Page 142 of The Good Boys Club

Mash hadn’t held me back. Mash hadn’t blocked me from moving out of Remy, or applying for my dream job. He’d never stopped me from falling for anyone else. I did all those things.

I’d made him the sun and the moon and the very air I breathed. I’d made him everything to me.

Every fucking thing.

I was a shadow, and he was the sunshine.

I made it so I couldn’t function without him.

I’d been such an idiot.

The coffee at Pack Bean was good, though.

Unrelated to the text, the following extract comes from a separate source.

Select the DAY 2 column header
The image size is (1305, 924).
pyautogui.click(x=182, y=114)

I swirled the cup in my hand and knocked back the dregs, tipped the werewolf barista—he was cute but very sleepy for someone who worked at a caffeine dispensary—and headed to my car.

It was time.

Time to . . . move on.

Mash made it very clear last night what his intentions had been. He knew what he was saying. Just because he wouldn’t remember any of it today, didn’t mean he wasn’t in control of his actions. Shifting wasn’t exactly the same as being drunk. I needed to stop making excuses for him.

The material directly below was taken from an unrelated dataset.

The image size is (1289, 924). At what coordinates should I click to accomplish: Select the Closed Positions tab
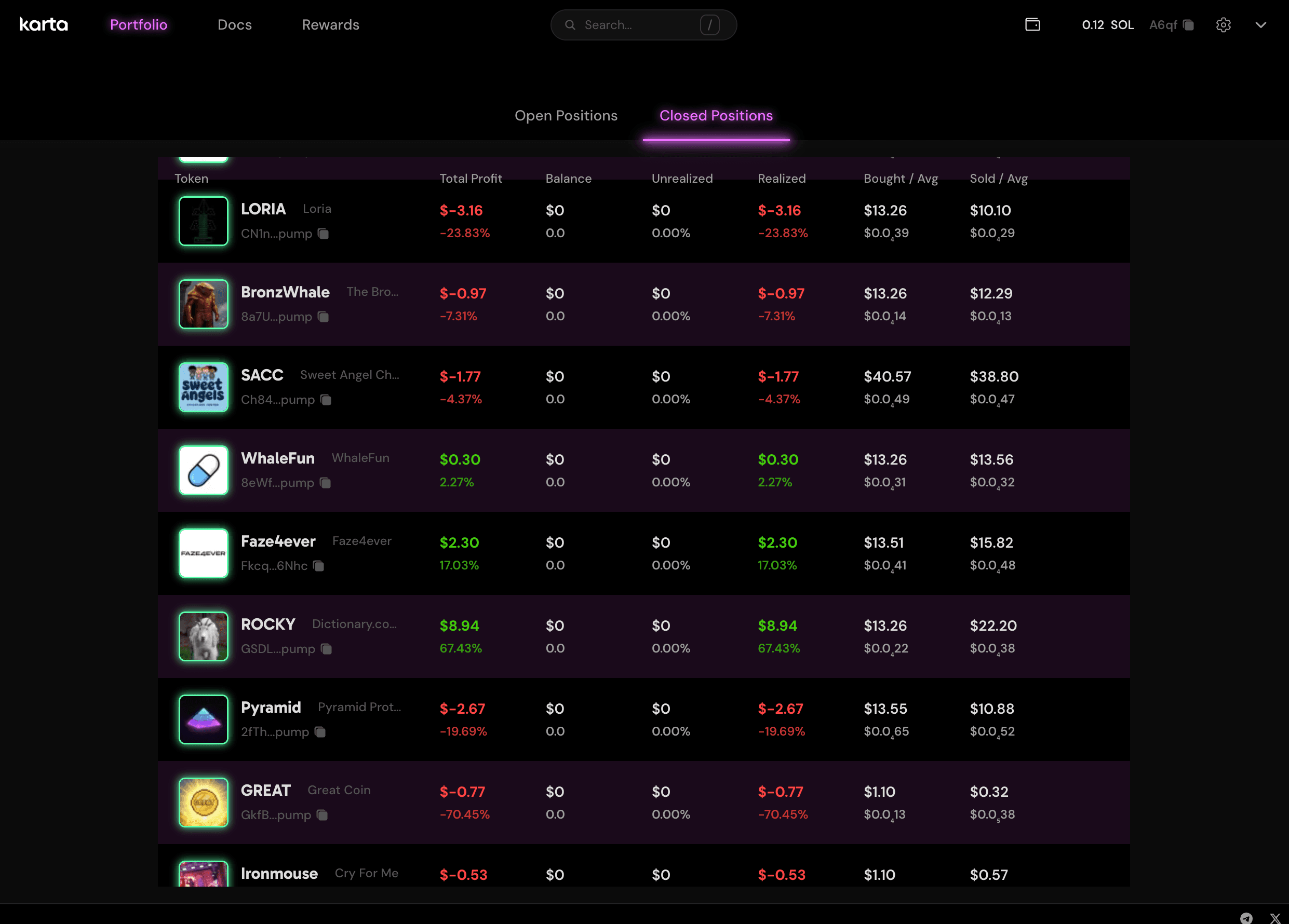[x=716, y=116]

Like everyone, Mash simply wanted me to not be me. Embody someone else, for someone else. Pretending, always pretending.

Did he really expect me to say yes to every single one of his harebrained ideas? To pretend to be a werewolf for all eternity? Pretend to be his mate so his family wouldn’t harass him? Obviously, only until a more suitable person came along. What was I supposed to do then? Still pretend to be his mate while he was courting them? While he was off fucking whoever he was fucking?

Why did I do this to myself?

I couldn’t any more . . . I can’t . . .

I sat in my car and gave myself five seconds to tilt my head backwards against the leather headrest and close my eyes.

If Dylan West wouldn’t give me a job at Byte Tech, I would hit up every tech company in Remy and Bordalis with my CV.

Hell, I’d even extend that to all major cities. St. Clouds? Sure, I could work in the casinos. Pannor in the Human Realms? Why not? I was human passing if I wanted to be. City of the Undead? . . . Actually, that might be where I drew the line. Too many vampires.

The email I sent Dylan the second I clocked the coffee shop’s Wi-Fi sign may have been a little rash—a little desperate—but fuck it, what did I have to lose?

It was time for me to try new things.

Time to pull myself the fuck together.

I programmed my apartment’s postcode into my car’s navigation system, and because Mash wasn’t here to complainabout it, I Bluetoothed my most miserable, most angsty, most “whiny sad-boi hipster drivel” playlist through the speakers.

Four hundred miles in a straight line until the country border.

Very quickly, the storefronts and houses of Lykos gave way to forests, forests, and more forests. Trees tunnelled over the road, blocking out the early sun, making it feel so much later than it was. I regretted not stocking up on snacks and drinks before leaving, but almost none of the shops had been open this morning. Probably because of the full-moon shift last night. Hopefully the little wagons Mash and I passed on our journey here would be serving food. Not that I was hungry. I could never eat when stressed. Mash on the other hand . . .

I needed to stop thinking about Mash.

But I missed him.

No, I didn’t. I only thought I missed him. I was out of my comfort zone, that was all. It was too easy to confuse those things. The absence of comfort didn’t mean I was making a mistake. It just meant . . I was widening my horizons. Right? Eventually, my comfort zone would expand to something beyond Mash.

Shit, I should have left him a note. I owed him that much. I ran without saying goodbye, though. What the fuck had I been thinking?

“There’s no way you’d’ve been able to say goodbye face to face.”

I had to speak the words out loud. Needed them imprinted—tattooed—on my brain.